任务说明 | 根据这篇关于ES ik分词器的文章,示例为什么在"新建索引,并指定分词策略"这一步就设定分词方式?请用一到三句话说明。

所给文章 |
ES ik分词器使用技巧

时间:2023-12-06 15:29:02

match查询会将查询词分词,然后对分词的结果进行term查询。

ES ik分词器使用技巧

然后默认是将每个分词term查询之后的结果求交集,所以只要分词的结果能够命中,某条数据就可以被查询出来,而分词是在新建索引时指定的,只有text类型的数据才能设置分词策略。

新建索引,并指定分词策略:

PUT mail_test3
{
"settings": {
"index": {
"refresh_interval": "30s",
"number_of_shards": "1",
"number_of_replicas": "0"
}
},
"mappings": {
"default": {
"_all": {
"enabled": false
},
"_source": {
"enabled": true
},
"properties": {
"addressTude": {
"type": "text",
"analyzer": "ik_max_word",
"search_analyzer": "ik_smart",
"copy_to": [
"commonText"
],
"fielddata": true
},
"captureTime": {
"type": "long"
},
"commonText": {
"type": "text",
"analyzer": "ik_max_word",
"search_analyzer": "ik_smart",
"fielddata": true
},
"commonNum":{
"type": "text",
"analyzer": "ik_max_word",
"search_analyzer": "ik_smart",
"fielddata": true
},
"imsi": {
"type": "keyword",
"copy_to": ["commonNum"]
},
"uuid": {
"type": "keyword"
}
}
}
}
}

analyzer 指的是在建索引时的分词策略,search_analyzer 指的是在查询时的分词策略。ik分词器还有一种ik_smart 的分词策略,可以比较两种分词策略的差别:

ik_smart分词策略:

GET mail_test3/_analyze
{
"analyzer": "ik_smart",
"text": "湖南省湘潭市*路96号-11-8"
}

结果:

{
"tokens": [
{
"token": "湖南省",
"start_offset": 0,
"end_offset": 3,
"type": "CN_WORD",
"position": 0
},
{
"token": "湘潭市",
"start_offset": 3,
"end_offset": 6,
"type": "CN_WORD",
"position": 1
},
{
"token": "江",
"start_offset": 6,
"end_offset": 7,
"type": "CN_CHAR",
"position": 2
},
{
"token": "山路",
"start_offset": 7,
"end_offset": 9,
"type": "CN_WORD",
"position": 3
},
{
"token": "96号",
"start_offset": 9,
"end_offset": 12,
"type": "TYPE_CQUAN",
"position": 4
},
{
"token": "11-8",
"start_offset": 13,
"end_offset": 17,
"type": "LETTER",
"position": 5
}
]
}

ik_max_word分词策略:

GET mail_test1/_analyze
{
"analyzer": "ik_max_word",
"text": "湖南省湘潭市*路96号-11-8"

提取条目 |
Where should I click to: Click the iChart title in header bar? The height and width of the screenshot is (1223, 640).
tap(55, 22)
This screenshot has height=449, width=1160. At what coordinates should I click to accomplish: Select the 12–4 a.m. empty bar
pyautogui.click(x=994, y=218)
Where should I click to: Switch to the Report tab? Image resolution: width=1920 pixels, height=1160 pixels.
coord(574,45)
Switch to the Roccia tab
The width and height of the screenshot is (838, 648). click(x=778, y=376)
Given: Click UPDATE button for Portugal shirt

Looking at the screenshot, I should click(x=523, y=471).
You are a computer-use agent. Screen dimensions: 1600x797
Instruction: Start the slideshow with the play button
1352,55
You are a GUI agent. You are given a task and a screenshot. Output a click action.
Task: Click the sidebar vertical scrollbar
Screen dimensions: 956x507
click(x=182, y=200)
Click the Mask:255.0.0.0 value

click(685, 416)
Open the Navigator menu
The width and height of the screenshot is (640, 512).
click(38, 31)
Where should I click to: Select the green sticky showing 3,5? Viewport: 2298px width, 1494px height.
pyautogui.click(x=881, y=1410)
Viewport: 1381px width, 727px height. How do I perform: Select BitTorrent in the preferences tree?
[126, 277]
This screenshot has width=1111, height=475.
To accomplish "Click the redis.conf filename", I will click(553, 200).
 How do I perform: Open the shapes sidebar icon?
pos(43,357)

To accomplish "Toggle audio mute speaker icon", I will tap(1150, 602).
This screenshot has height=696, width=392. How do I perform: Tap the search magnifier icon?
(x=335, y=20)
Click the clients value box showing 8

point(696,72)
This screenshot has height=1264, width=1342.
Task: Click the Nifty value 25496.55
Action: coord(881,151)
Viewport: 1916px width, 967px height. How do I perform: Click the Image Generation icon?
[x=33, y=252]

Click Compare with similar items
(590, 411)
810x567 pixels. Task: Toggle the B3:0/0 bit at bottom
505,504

任务回答 | 文章指出,分词是在新建索引时指定的,所以要在新建索引的同时写明分词策略。另外,只有text类型的数据才能设置分词策略,因此示例中的analyzer和search_analyzer都设在text类型的字段上。